Parts of the exercise:
A. Using the forum thread about Sylvania GrowLux bulbs, explain why the person who started the thread is considering the Sylvania bulbs instead of the SunBlaster T5s.
B. Duplicate the passage of the forum thread on Sylvania GrowLux bulbs starting at "Is anyone using" and ending at "high light plants.".
C. Go on with the forum thread about Sylvania GrowLux bulbs from the point where it stops.

Reading text:
===============

# Sylvania GrowLux & Fluorescents



## Paph_LdyMacBeth (Sep 4, 2011)

Does anyone know the degrees Kelvin of the Sylvania Growlux bulbs? I cannot find this information. 
Is anyone using these -thoughts? 

I'm in the process of moving from my upstairs setup into a grow tent in the basement and I need to go 100% fluorescent. 
Currently I am using a 50:50 mixture of 4' warm & cool fluorescent, natural light, and supplemented with Sunblaster CFL's for high light plants.

I do have the option of using SunBlaster T5's, but I am looking to the Sylvania's as they are a significant savings. 
Any info is appreciated.


----------



## SlipperFan (Sep 4, 2011)

Does this help?
http://homeharvest.com/fluorescenttubes.htm


----------



## Hera (Sep 4, 2011)

Are the Sylvania T8? You would get more output for the money with the 
T5"s.


----------



## koshki (Sep 4, 2011)

I hope Ray sees this thread...ask him to post his chart on the difference between using warm and cool bulbs, vs using 6400 bulbs. 

I was convinced about using just the 6400 bulbs, after looking at his chart.


----------



## Sirius (Sep 4, 2011)

===============

Dataset records:
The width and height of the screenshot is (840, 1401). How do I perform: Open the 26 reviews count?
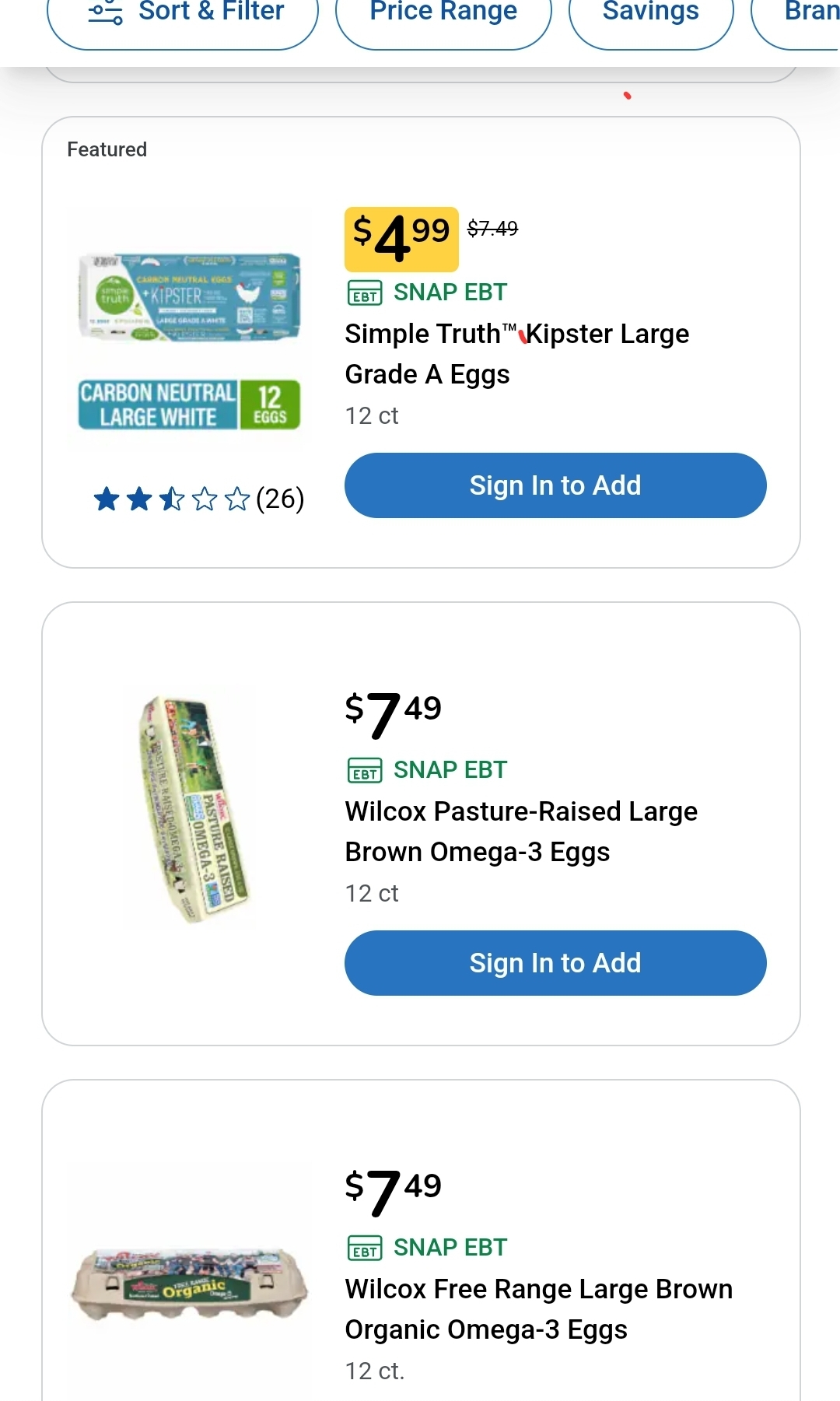(x=280, y=499)
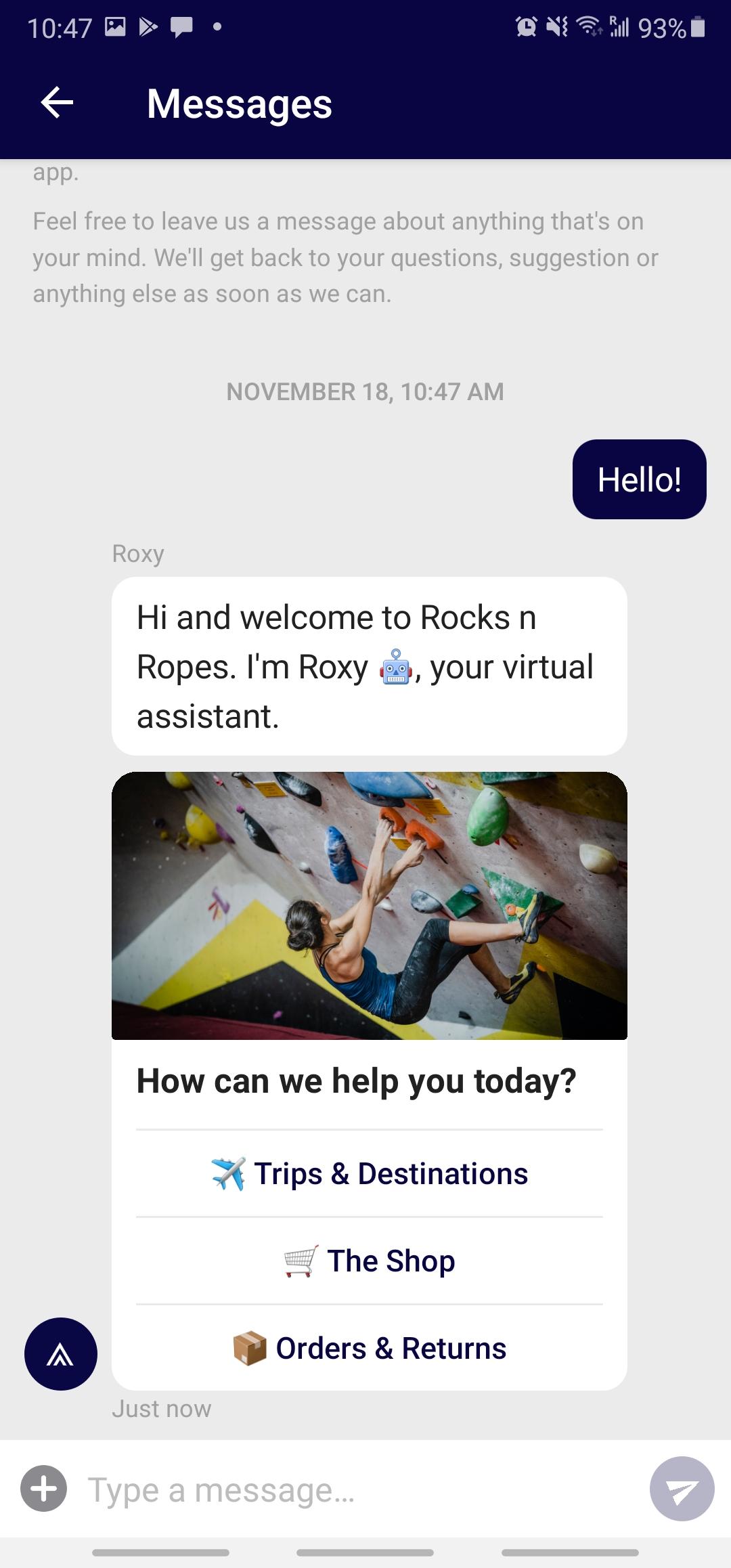
Task: Tap the battery indicator in status bar
Action: (699, 28)
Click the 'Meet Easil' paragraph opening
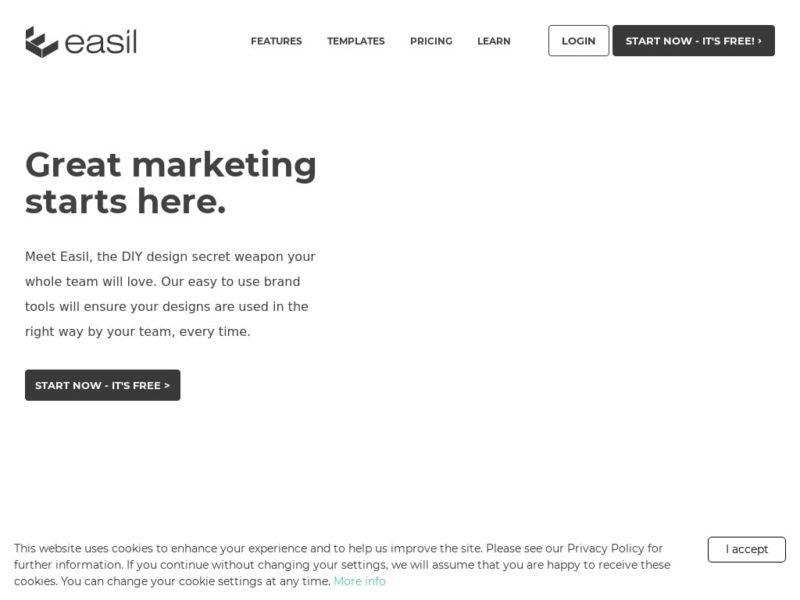 58,257
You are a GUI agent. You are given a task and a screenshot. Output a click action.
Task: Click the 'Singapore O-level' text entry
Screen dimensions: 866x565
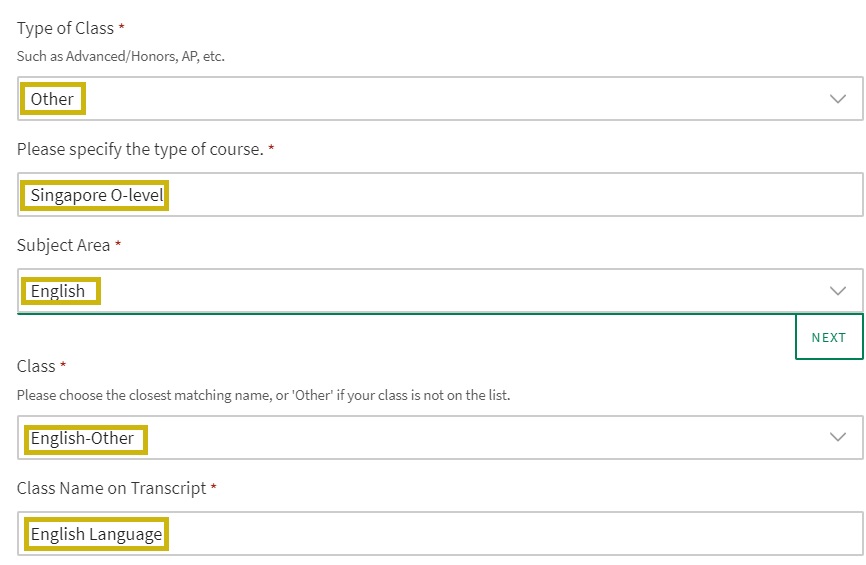96,195
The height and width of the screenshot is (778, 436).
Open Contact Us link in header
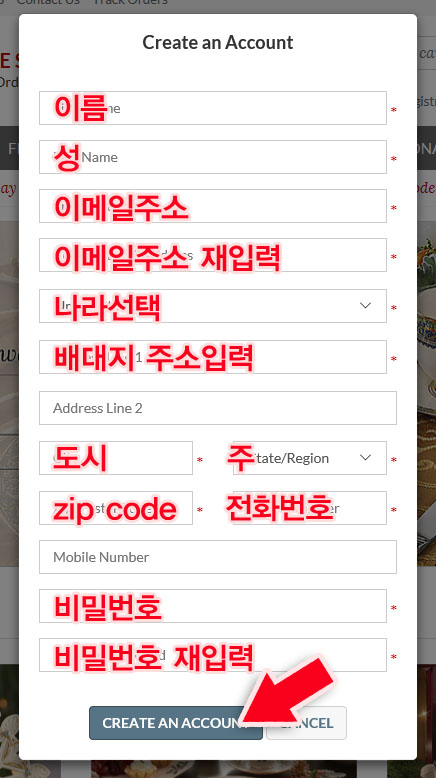point(48,2)
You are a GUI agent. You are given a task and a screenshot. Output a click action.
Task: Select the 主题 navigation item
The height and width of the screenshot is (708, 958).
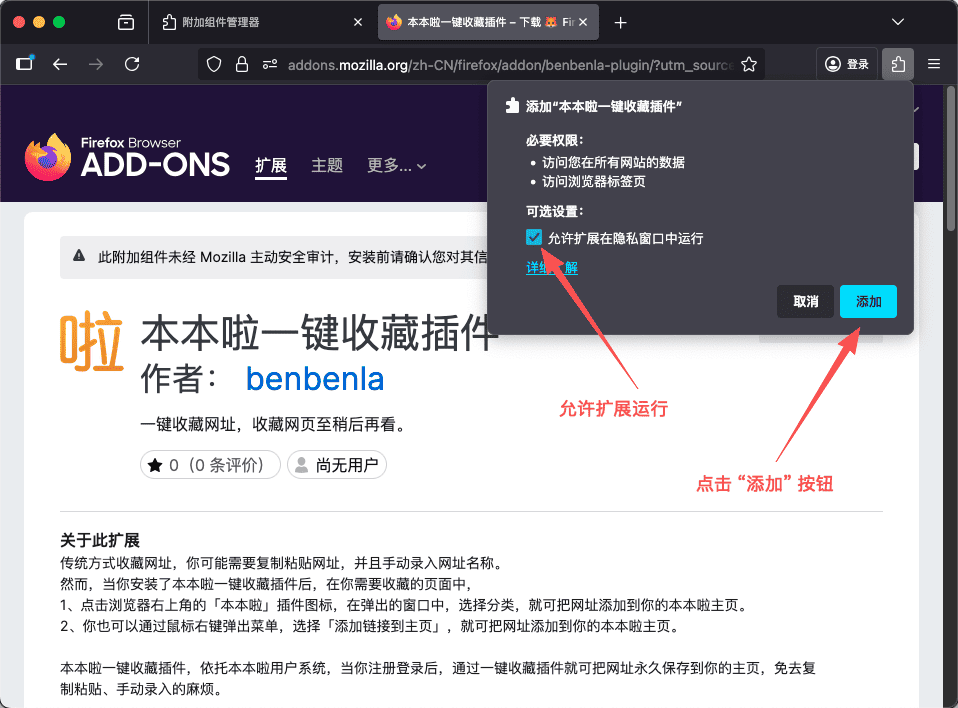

===============

Answers:
A. The Sylvania bulbs would be a significant savings. The original poster could use SunBlaster T5s but is looking at the Sylvanias because of the lower cost.

B.
Is anyone using these -thoughts? 

I'm in the process of moving from my upstairs setup into a grow tent in the basement and I need to go 100% fluorescent. 
Currently I am using a 50:50 mixture of 4' warm & cool fluorescent, natural light, and supplemented with Sunblaster CFL's for high light plants.

C.
I would like to see that chart.

I have been using a 4 bulb T5 fixture for years above my succulents. I have two 6400k bulbs and two 3000k bulbs in it. The mix is supposed to support blooming and vegetative growth. 

I recently picked up some new shelves for my orchids, and bought several new T5 fixtures for the shelf. The bulbs in the new fixtures are all 6400k, and I was wondering if I should supplement with some 3000k bulbs or not.


----------



## Ricky (Sep 5, 2011)

Here is a wonderful comparison chart for all common types of light sources with the results in photosynthetic yield/Watt or PAR PPFD.
But it is in german, perhaps Google translate would help.
http://www.hereinspaziert.de/Sehlicht_2009/Ergebnisse.htm

As you can see here, Growlux is the weakest of fluorescent lights: http://www.hereinspaziert.de/Sehlicht_2009/Auswertung-LL_b.gif


----------



## TyroneGenade (Sep 5, 2011)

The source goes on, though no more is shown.